Bandit is, of course, a cat. The short stories about Bandit tell the story of each of Bandit’s nine lives. I love cats and it is interesting to try to write from a cat’s point of view.  Did I succeed?  Hard to know, but I enjoy Bandit along with all of the other cat roommates I’ve had over the years.  Such beautiful, loving, cuddly creatures who always seem to sense your mood and empathize. What’s the Christmas song, ‘these are a few of my favorite things?’  Cats would be near the top of that list. 

Do the “Banshees Still Scream,” is an autobiographical tale about my great grandmother, Margaret Amelia Scott.  I wrote it near mother’s day and it involves four generations of mothers, from my great grandmother, to my grandmother, my mother, and myself.  You’ll have to decide yourself if it was worth the effort for readers; it was something I had to spit out as a person in the form or words.  If I was driven to paint it would be a painting of the snapshot I saw as a child.  Smiling, and if I was Steinbeck or Angelou it would be a great novel or poem, but I’m sure as hell not so it’s just a story I wrote.  Maybe next time I’ll be writing about some of the writers I revere.

Children's Stories III

When I was very, very young I read mostly animal stories by such wonderful authors as: Thomas Hinkle, who wrote mostly horse stories, S.P Meek, who wrote many dog and horse stories, and, of course, Walter Farley who wrote, “The Black Stallion”, “Son of the Black Stallion,”  “Island Stallion,” and many, many more. 

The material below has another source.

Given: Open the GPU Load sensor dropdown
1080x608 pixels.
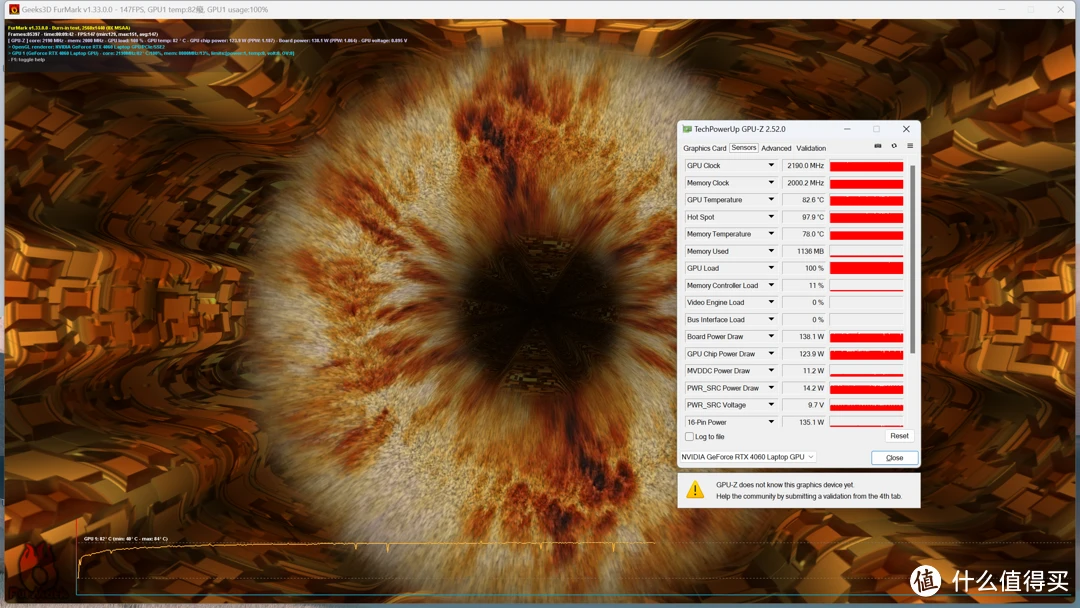Looking at the screenshot, I should coord(771,268).
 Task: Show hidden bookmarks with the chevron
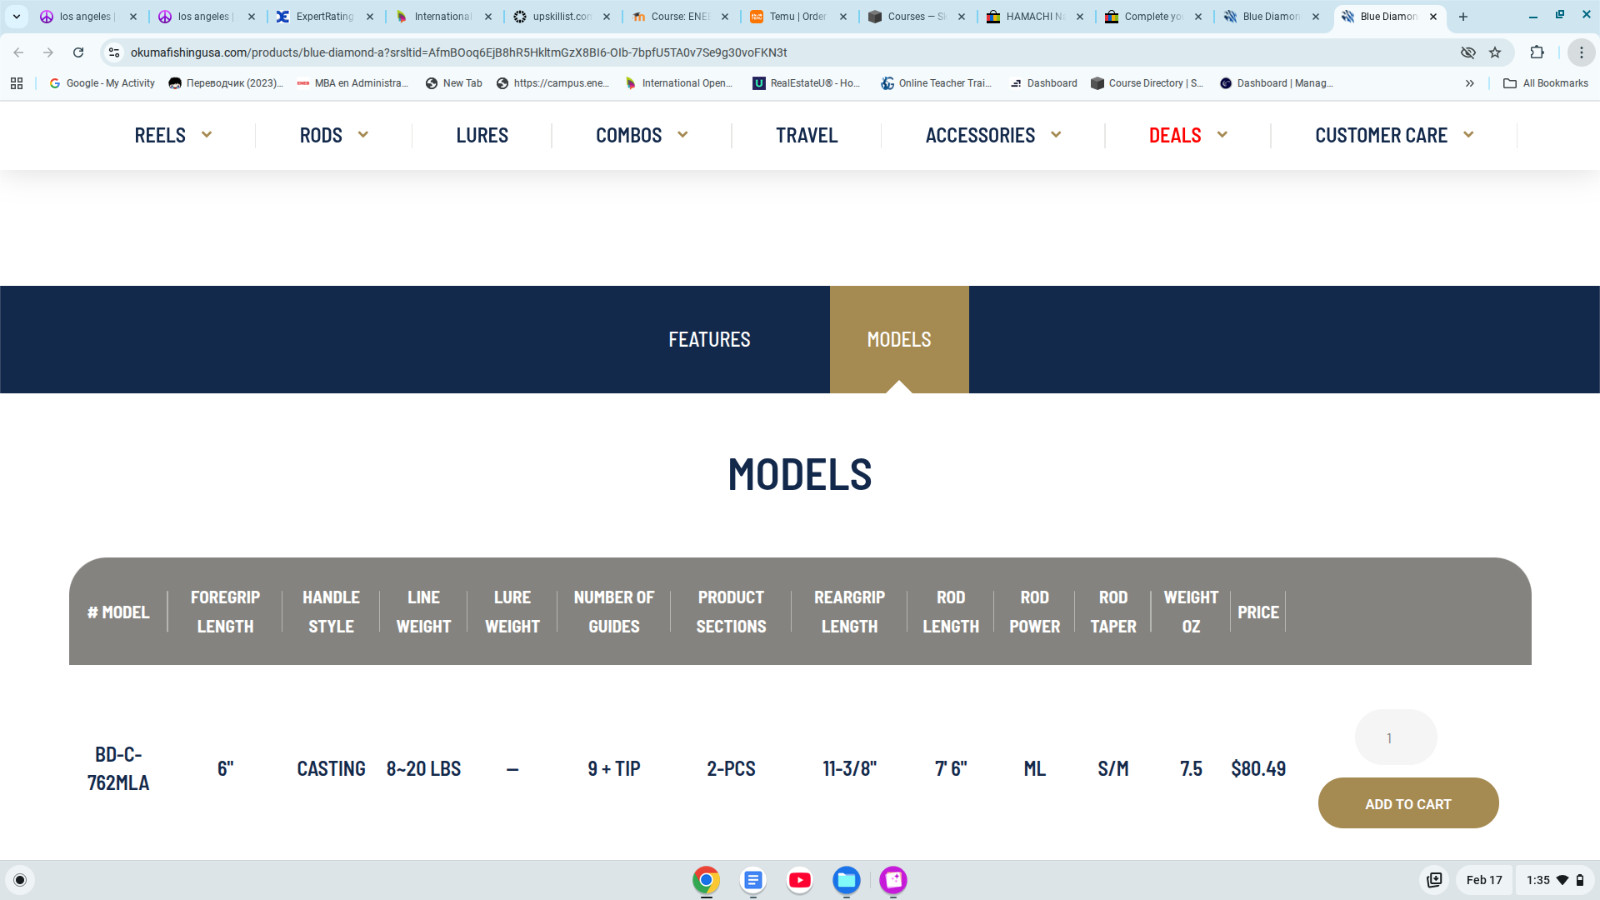(1469, 83)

Along with the rest of the world I read the Hardy Boys and Nancy Drew mystery series.  But my very favorite was Howard Pease, and especially, “Thunderbolt House,” about three children in the San Francisco earthquake.  That was my favorite and I read all of his other books; including, “Ship without a Crew”, “Shipwreck,” and “Secret Cargo”.  He was my favorite childhood writer.   

I’m sure I’m not remembering all of the writers that I read but Frank Yerby soon became a favorite along with Thomas Costain.  Then I found a super book, “The Good Earth,” by Pearl Buck.  That’s about the time that I switched from children’s books to adult fiction. 

Soon I was reading “Girl of the Lumberlost,” “Little Women,” “Wuthering Heights,” “Jane Eyre,” and that genre.  Not enough adventure there for me so I moved on to Dickens, Steinbeck, and many of the other classics and then I got into Russian writers,

In the eighth grade I was fortunate enough to be selected for a class sponsored by Stanford University for speed reading and comprehension.  We were also required to read one book a week and make an oral report.  It was a very small class, probably ten of us.  We read everything from Popular Mechanics to Harper’s and Atlantic Monthly for speed and comprehension.  It was a wonderful experience for me and while I did increase my speed I never gave up savoring wonderful writing. Similar classes in all areas should be offered to students in grammar school. Art, music, mechanics, physics, whatever interests the student.  How wonderful to be allow to read and read and read.